Things don’t always go as planned.
Who to Watch:
American Lindsey Vonn, 33, seeks a second downhill gold eight years after victory in Vancouver; any medal would make her the oldest woman in Alpine history to climb an Olympic podium. Lindsey is no stranger to success on the World Cup circuit with a lifetime total of 37 World Cup downhill wins and 7 women’s titles. One person, we were expecting to see was Mikaela Shiffrin. Mikaela withdrew from the downhill after the Olympic committee changed the date of the Nordic Combined. Mikaela was a long shot in the downhill.
Competition for Lindsey comes in the form of Italy’s Sofia Goggia who clocked the fastest time in Saturday’s training run and Liechtenstein’s Tina Weirather who came in second. It is worth noting that during her training runs Lindsey stood up at the end of the course, which sandbagged her time a little.
What am I watching?
In all forms of Downhill, both at a local youth-level as well as the higher FIS international level, racers are allowed extensive preparation for the race, which includes daily course inspection and discussion with their coaches and teammates as well as several practice runs before the actual race. Racers do not make any unnecessary turns while on the course, and try to do everything they can to maintain the most aerodynamic position while negotiating turns and jumps.
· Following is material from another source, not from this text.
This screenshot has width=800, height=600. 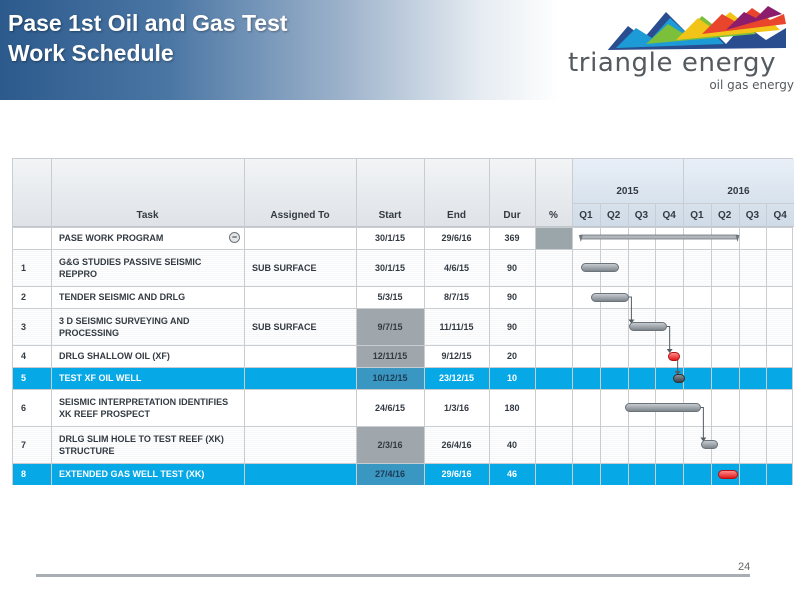 I want to click on task-name-cell: EXTENDED GAS WELL TEST (XK), so click(x=132, y=474).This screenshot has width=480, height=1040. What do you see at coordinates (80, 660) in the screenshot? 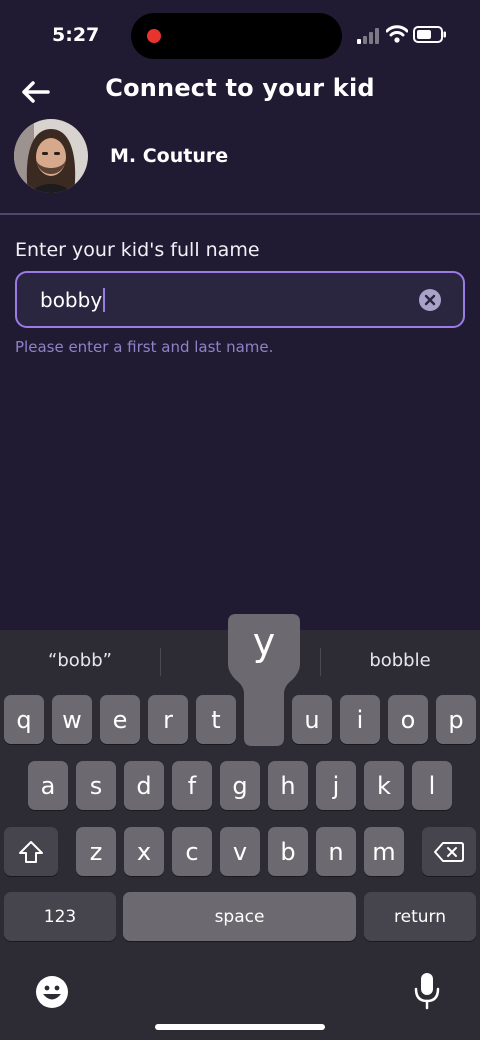
I see `suggestion-1: “bobb”` at bounding box center [80, 660].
Unlike Slalom and Giant Slalom, where racers have the times of two runs combined, the Downhill race is a single run. Times are typically between 1½ and 2½ minutes for World Cup courses and must be over 1 minute in duration to meet international minimum standards. Tenths and hundredths and, occasionally, thousandths of seconds count: World Cup races and Olympic medals have sometimes been decided by as little as one or two hundredths of a second, and ties are not unheard of. (Wikipeida)
Also, Catch: Men’s Curling – CNBC 5:00 PM
Team USA takes on Switzerland in round-robin Men’s curling action.
PyeongChang Winter Olympics Breakdown
When: Olympics run from February 9th – 25th
Where: PyeongChang, Republic of Korea. PyeongChang is a county in Gangwon Province of South Korea located in the Taebaek Mountains region. It is home to several Buddhist temples, including Woljeongsa. It is approximately 180 km (110 mi) east southeast of Seoul, the capital of South Korea. (Wikipedia)
Mascot: Soohorang, a white tiger is the official mascot.
Official Olympic Website: PYEONGCHANG2018.COM
How to Watch: NBC, as you’ve probably seen, is the official broadcaster of the games. Full and detailed competition schedules, TV listings and live streaming schedules are available on NBCOlympics.com.
A total of 365.5 hours of Olympic coverage will be aired on NBCUniversal cable networks, which include NBCSN, CNBC, and the USA Network. The big events will be on NBC which if you’re a cable cutter you should be able to get over the air.
What we’re doing: PyeongChang South Korea is the home for the 2018 Winter Games. This is the 24th time athletes have taken to the snow and ice to compete for gold.
There are 15 official Winter Olympics events. All of those breakdown to individual competitions. For example, under the heading of Alpine Skiing, there are a total of 13 events to watch. This means there is a ton to keep track off.
That’s where we come in. We’ll pick the event or story to watch that you might miss.